Salary
💰 $150,000 - $195,000 per year
Tech Stack
AirflowBigQueryPythonSQL
About the role
- Build foundational data models that enable Color to demonstrate the value of our programs to employer clients and prospective customers.
- Understand both the source data and the needs of the business in order to design robust, scalable models that support insightful analysis and accurate measurement.
- Collaborate cross-functionally with Product, Engineering, Operations, GTM, and Client teams — navigating ambiguity with clarity, and evaluating scope/impact tradeoffs to deliver the most meaningful solutions.
- Define and maintain business logic in our dbt models, ensuring our warehouse evolves in sync with the changing landscape of our business, product, and source data.
- Build self-service views and semantic layers that “speak the language” of data consumers, empowering them to gain deep insights independently through intuitive self-service resources.
- Partner with BI and analytics stakeholders to align on metric definitions, ensuring consistency, trust, and transparency across dashboards and reports.
- Spot patterns in recurring requests and design durable, reusable solutions that reduce ad hoc work and maximize scale.
- Apply emerging AI and automation tools to accelerate analytics workflows and increase team efficiency.
- Contribute to a culture of data-driven decision-making by mentoring peers and sharing best practices in analytics engineering.
Requirements
- 5+ years of experience using data to drive product growth and operational efficiency.
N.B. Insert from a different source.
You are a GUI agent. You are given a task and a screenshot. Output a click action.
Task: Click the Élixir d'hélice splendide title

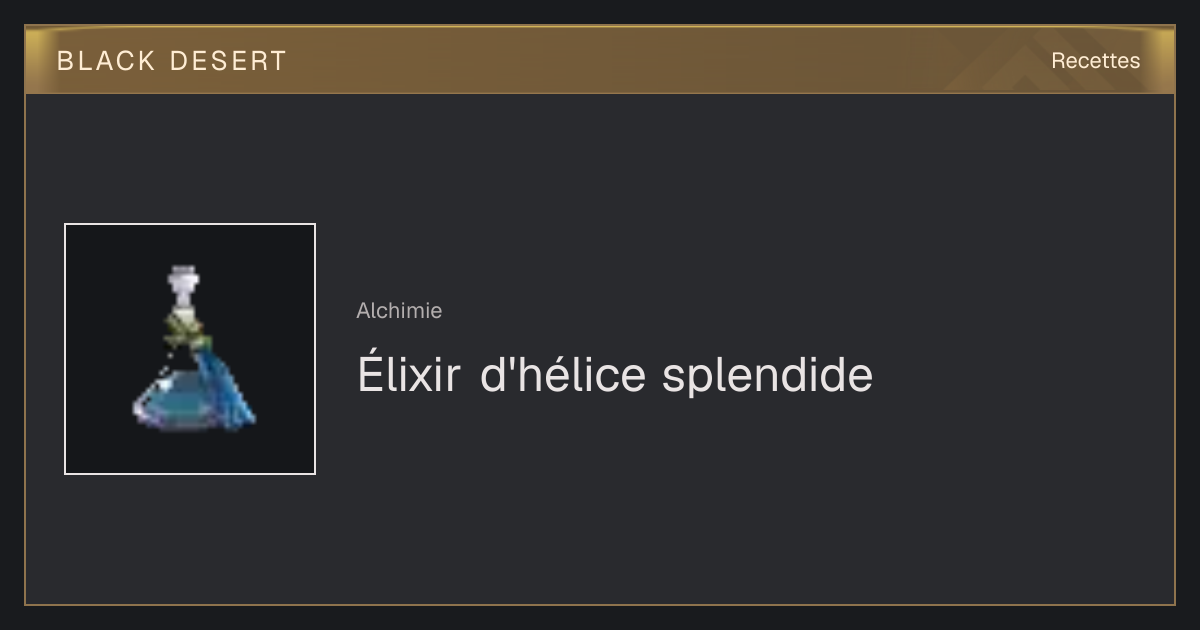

- 3+ years of experience as an analytics engineer or in a similar role.
- Excellent communication skills and ability to work with technical and non-technical partners from many teams, especially in exploring decisions and trade-offs.
- Experience driving complex projects from design to completion.
- Advanced proficiency in SQL, data model design, and data warehouse platforms.
- Working knowledge of Python and data science tools.
- Deep interest in the modern data stack.
- Commitment to software engineering best practices and applying them in an analytics setting.
- A strong desire to work at the intersection of healthcare and technology, driven by the opportunity to make preventive care more accessible and equitable.
- A strong desire to adapt to new emerging technology and AI tools to scale the output of the team.